*** THE RECORDS ***
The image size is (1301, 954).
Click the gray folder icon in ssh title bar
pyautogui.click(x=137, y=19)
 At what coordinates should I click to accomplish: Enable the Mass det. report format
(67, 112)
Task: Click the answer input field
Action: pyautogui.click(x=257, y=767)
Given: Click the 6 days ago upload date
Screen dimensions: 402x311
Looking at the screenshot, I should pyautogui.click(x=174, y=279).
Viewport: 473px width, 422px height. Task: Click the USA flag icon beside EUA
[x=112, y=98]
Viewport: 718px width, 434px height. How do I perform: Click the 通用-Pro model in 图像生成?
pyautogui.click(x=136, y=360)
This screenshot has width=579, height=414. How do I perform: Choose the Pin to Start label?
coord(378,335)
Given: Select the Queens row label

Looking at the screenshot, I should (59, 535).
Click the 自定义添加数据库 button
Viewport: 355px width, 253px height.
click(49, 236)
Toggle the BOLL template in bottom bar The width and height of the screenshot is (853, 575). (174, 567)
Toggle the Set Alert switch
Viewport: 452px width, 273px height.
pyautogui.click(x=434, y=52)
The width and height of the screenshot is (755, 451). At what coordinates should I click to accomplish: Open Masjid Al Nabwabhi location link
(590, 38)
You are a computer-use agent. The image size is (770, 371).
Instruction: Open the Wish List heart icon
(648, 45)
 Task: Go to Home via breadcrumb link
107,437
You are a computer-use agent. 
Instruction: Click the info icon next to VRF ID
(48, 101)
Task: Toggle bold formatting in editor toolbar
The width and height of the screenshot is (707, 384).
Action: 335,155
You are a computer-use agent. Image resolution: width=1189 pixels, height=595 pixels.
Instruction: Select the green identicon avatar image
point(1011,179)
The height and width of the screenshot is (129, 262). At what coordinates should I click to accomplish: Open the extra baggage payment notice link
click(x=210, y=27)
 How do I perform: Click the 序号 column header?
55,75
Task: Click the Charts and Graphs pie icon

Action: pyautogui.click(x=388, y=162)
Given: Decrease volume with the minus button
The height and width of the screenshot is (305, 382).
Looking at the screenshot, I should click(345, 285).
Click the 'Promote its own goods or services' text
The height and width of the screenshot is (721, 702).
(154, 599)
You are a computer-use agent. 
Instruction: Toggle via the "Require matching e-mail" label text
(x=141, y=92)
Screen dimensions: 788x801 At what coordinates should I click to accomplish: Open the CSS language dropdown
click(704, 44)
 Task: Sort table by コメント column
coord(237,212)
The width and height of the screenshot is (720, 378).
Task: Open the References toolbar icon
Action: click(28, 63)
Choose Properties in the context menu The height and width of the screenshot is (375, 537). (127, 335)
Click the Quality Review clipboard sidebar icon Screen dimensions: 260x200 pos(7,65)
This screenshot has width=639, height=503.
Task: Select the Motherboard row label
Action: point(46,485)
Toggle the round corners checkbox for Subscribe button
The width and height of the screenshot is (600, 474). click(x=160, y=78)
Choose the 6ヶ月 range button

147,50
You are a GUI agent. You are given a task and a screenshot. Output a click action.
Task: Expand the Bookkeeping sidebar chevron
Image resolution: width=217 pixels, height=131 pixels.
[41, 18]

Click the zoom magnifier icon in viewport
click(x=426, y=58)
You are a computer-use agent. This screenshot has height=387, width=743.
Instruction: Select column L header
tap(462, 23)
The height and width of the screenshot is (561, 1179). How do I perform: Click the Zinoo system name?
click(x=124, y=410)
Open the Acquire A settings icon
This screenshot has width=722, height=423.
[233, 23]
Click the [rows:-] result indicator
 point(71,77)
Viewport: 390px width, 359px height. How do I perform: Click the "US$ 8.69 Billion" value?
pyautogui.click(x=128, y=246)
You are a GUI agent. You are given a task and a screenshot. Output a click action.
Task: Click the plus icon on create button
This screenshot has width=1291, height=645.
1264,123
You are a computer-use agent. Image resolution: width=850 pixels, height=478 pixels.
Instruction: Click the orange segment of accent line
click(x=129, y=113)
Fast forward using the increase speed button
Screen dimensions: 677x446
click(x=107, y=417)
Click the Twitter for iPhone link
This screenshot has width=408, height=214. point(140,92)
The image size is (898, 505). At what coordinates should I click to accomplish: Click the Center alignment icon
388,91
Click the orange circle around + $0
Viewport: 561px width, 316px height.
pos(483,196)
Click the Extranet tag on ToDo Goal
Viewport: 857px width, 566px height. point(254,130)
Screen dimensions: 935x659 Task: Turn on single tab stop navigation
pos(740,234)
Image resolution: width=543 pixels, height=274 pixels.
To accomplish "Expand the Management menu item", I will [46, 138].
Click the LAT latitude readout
*** End of THE RECORDS ***
- PROBLEM REQUIREMENTS:
Faithfully transcribe the whole of the data.

- SOLUTION TO THIS EXERCISE:
The image size is (1301, 954).
Click the gray folder icon in ssh title bar
pyautogui.click(x=137, y=19)
 At what coordinates should I click to accomplish: Enable the Mass det. report format
(67, 112)
Task: Click the answer input field
Action: pyautogui.click(x=257, y=767)
Given: Click the 6 days ago upload date
Screen dimensions: 402x311
Looking at the screenshot, I should pyautogui.click(x=174, y=279).
Viewport: 473px width, 422px height. Task: Click the USA flag icon beside EUA
[x=112, y=98]
Viewport: 718px width, 434px height. How do I perform: Click the 通用-Pro model in 图像生成?
pyautogui.click(x=136, y=360)
This screenshot has width=579, height=414. How do I perform: Choose the Pin to Start label?
coord(378,335)
Given: Select the Queens row label

Looking at the screenshot, I should (59, 535).
Click the 自定义添加数据库 button
Viewport: 355px width, 253px height.
click(49, 236)
Toggle the BOLL template in bottom bar The width and height of the screenshot is (853, 575). (174, 567)
Toggle the Set Alert switch
Viewport: 452px width, 273px height.
pyautogui.click(x=434, y=52)
The width and height of the screenshot is (755, 451). At what coordinates should I click to accomplish: Open Masjid Al Nabwabhi location link
(590, 38)
You are a computer-use agent. The image size is (770, 371).
Instruction: Open the Wish List heart icon
(648, 45)
 Task: Go to Home via breadcrumb link
107,437
You are a computer-use agent. 
Instruction: Click the info icon next to VRF ID
(48, 101)
Task: Toggle bold formatting in editor toolbar
The width and height of the screenshot is (707, 384).
Action: 335,155
You are a computer-use agent. Image resolution: width=1189 pixels, height=595 pixels.
Instruction: Select the green identicon avatar image
point(1011,179)
The height and width of the screenshot is (129, 262). At what coordinates should I click to accomplish: Open the extra baggage payment notice link
click(x=210, y=27)
 How do I perform: Click the 序号 column header?
55,75
Task: Click the Charts and Graphs pie icon

Action: pyautogui.click(x=388, y=162)
Given: Decrease volume with the minus button
The height and width of the screenshot is (305, 382).
Looking at the screenshot, I should click(345, 285).
Click the 'Promote its own goods or services' text
The height and width of the screenshot is (721, 702).
(154, 599)
You are a computer-use agent. 
Instruction: Toggle via the "Require matching e-mail" label text
(x=141, y=92)
Screen dimensions: 788x801 At what coordinates should I click to accomplish: Open the CSS language dropdown
click(704, 44)
 Task: Sort table by コメント column
coord(237,212)
The width and height of the screenshot is (720, 378).
Task: Open the References toolbar icon
Action: click(28, 63)
Choose Properties in the context menu The height and width of the screenshot is (375, 537). (127, 335)
Click the Quality Review clipboard sidebar icon Screen dimensions: 260x200 pos(7,65)
This screenshot has width=639, height=503.
Task: Select the Motherboard row label
Action: point(46,485)
Toggle the round corners checkbox for Subscribe button
The width and height of the screenshot is (600, 474). click(x=160, y=78)
Choose the 6ヶ月 range button

147,50
You are a GUI agent. You are given a task and a screenshot. Output a click action.
Task: Expand the Bookkeeping sidebar chevron
Image resolution: width=217 pixels, height=131 pixels.
[41, 18]

Click the zoom magnifier icon in viewport
click(x=426, y=58)
You are a computer-use agent. This screenshot has height=387, width=743.
Instruction: Select column L header
tap(462, 23)
The height and width of the screenshot is (561, 1179). How do I perform: Click the Zinoo system name?
click(x=124, y=410)
Open the Acquire A settings icon
This screenshot has width=722, height=423.
[233, 23]
Click the [rows:-] result indicator
 point(71,77)
Viewport: 390px width, 359px height. How do I perform: Click the "US$ 8.69 Billion" value?
pyautogui.click(x=128, y=246)
You are a GUI agent. You are given a task and a screenshot. Output a click action.
Task: Click the plus icon on create button
This screenshot has width=1291, height=645.
1264,123
You are a computer-use agent. Image resolution: width=850 pixels, height=478 pixels.
Instruction: Click the orange segment of accent line
click(x=129, y=113)
Fast forward using the increase speed button
Screen dimensions: 677x446
click(x=107, y=417)
Click the Twitter for iPhone link
This screenshot has width=408, height=214. point(140,92)
The image size is (898, 505). At what coordinates should I click to accomplish: Click the Center alignment icon
388,91
Click the orange circle around + $0
Viewport: 561px width, 316px height.
pos(483,196)
Click the Extranet tag on ToDo Goal
Viewport: 857px width, 566px height. point(254,130)
Screen dimensions: 935x659 Task: Turn on single tab stop navigation
pos(740,234)
Image resolution: width=543 pixels, height=274 pixels.
To accomplish "Expand the Management menu item", I will [46, 138].
Click the LAT latitude readout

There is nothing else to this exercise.